Could you recast the material below as a two-column CSV with the headers instruction and response, one row per item, each field quoted and any line breaks replaced with spaces? Leave the pictures out.

__________________________________________________

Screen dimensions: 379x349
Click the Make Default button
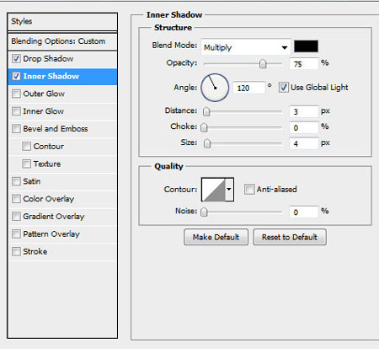click(x=216, y=237)
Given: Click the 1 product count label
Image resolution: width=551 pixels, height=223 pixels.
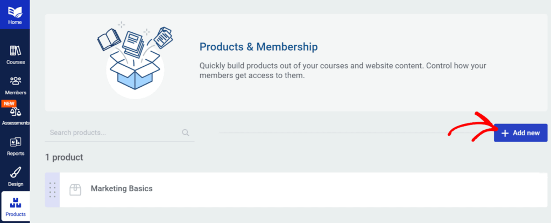Looking at the screenshot, I should click(x=64, y=158).
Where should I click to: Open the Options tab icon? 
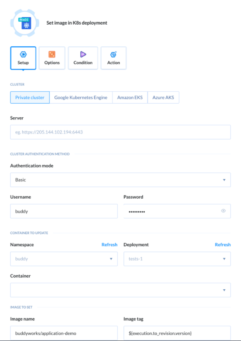click(x=52, y=54)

__________________________________________________

* **Final answer**:
instruction,response
"Screen dimensions: 379x349 Click the Make Default button","click(x=216, y=237)"
"Given: Click the 1 product count label Image resolution: width=551 pixels, height=223 pixels.","Looking at the screenshot, I should click(x=64, y=158)."
"Where should I click to: Open the Options tab icon?","click(x=52, y=54)"